There are ways to do this. You can use a SPAN in some other paragraph, with some css – .loose letter-spacing, word-spacing…

plea to the W3C: find out a way to do bottom-balancing.

I have been reflecting about what the conclusion is of this. The group of people deeply committed to the book as an artefact, but also to the web.

As we get PressBooks closer to what publishers need.

The Business of Culture in our Post-Industrial Times

with Richard Nash, Cursor Books

I will attempt to do an improvised, verbal version,
to begin with i will allude to corey’s talk at the beginning of the day, (pre-industrial times), but i will not go as far back.

the era before books were industrially mass-produced. we had time where writers made a living, by being able to read and write.
the one point in history where they were guaranteed an income.
but the role of the writer was not to be a thought leader, a conqueror of words. he basically was a machine, a scribe through which the word of god, or of locality were preserved. the writer effectively was the printing press. a “scribed laborer”, a calligrapher.

the advent of the book was catastrophic. the entire universe of writers were out of a job, unemployed. yet somehow the supply of writers did not decrease.

it goes against the economical understand of supply and demand. the writers, the scholars, the poets, started gathering around the printing presses.

that increase in the supply of writing came because the book enabled greater literacy. so the increase in the supply of things *to read*, brought an increase of people wanting to write.

and what happened, as socrates/plato, the practical reaction begins with censorship. whether it’s the queen or england, or different dukes or bishops in what would become germany.

((Img: decree for control of printing, 1637))

This becomes as a political act, but evolves in an economic act. the printers were in competition with each other. we have here the beginnings of copyright.
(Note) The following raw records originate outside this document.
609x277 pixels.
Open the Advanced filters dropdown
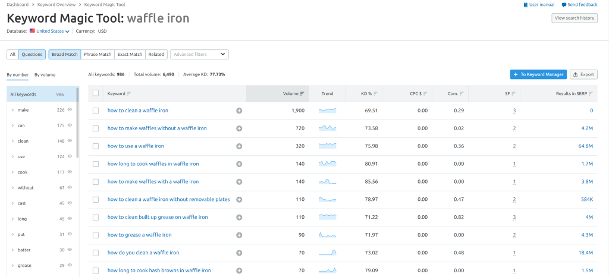199,55
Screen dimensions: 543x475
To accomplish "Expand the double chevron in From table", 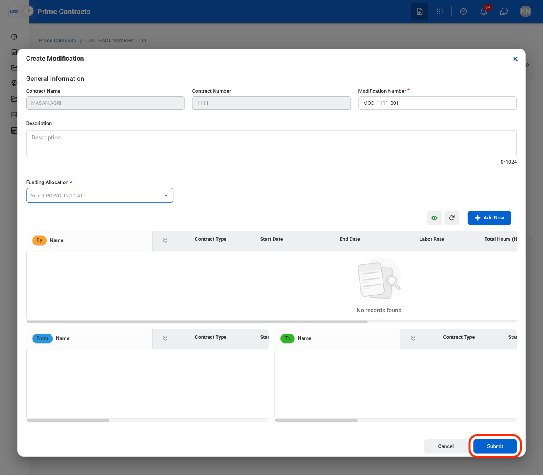I will 165,338.
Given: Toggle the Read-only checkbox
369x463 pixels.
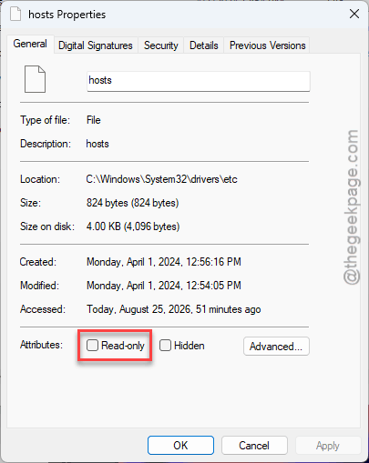Looking at the screenshot, I should [92, 345].
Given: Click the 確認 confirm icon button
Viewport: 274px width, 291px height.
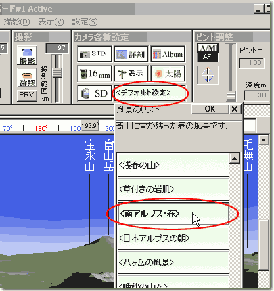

the printers formed informal cartels, where they agreed not to print each other’s books, and bring down the price of books. these cartels (mafia-like) were successful in imposing an informal copyright. they diminished the cost of production, but maintained the price of book. but had huge upfront costs.

In England: Act for the Encouragement of learning.

English parliament: “If anyone is to run cartels around here, it’s gonna be us”.

Copyright never took off in germany before the 19th century. partly because there was no germany. there were multiple groups of printers requiring protection. there was not an economic motivation for copyright, but an esthetic, philosophical one. the movement of romanticism, and the concept of genius.

slide: Goethe.

the late 18th, early 19th century german writers came up with the idea that the great artifacts come not from society, but from the individual. that was a polemic. some admitted they were standing on the shoulder of giants. but with the absence of economic rationale for copyright, they applied a philosophic rationale.

what to do with copyright in an era where one does not need large amounts of capital?

in europe, there is something called moral rights. the author having a “moral authority” to forbid people to screw with it. not because of economics, but a Kantian idea of how things “should be”.

my bridge from my history-channel slides is Aldus, the printer, also the company who produced the PDF. that’s the moment where we went from scarcity to abundance.

between 1990 – 1997, tenfold increase of us productions: advent of desktop publishing.

now, we are beginning to face the …
we are beginning to face the dissent of the governed. they are slowly retrieving consent.

what therefore may be the business model that can replace copyright. and how to replace the moral rights of the author.


referring to covers, package design, the blurb, the copy editing, the proofreading, on top of that, the work around annotation.
all those are service activities.


some authenticity can be derived from craft. the sense that other people were there, made it into a finer experience.
the sense there is a team of people that participate in it.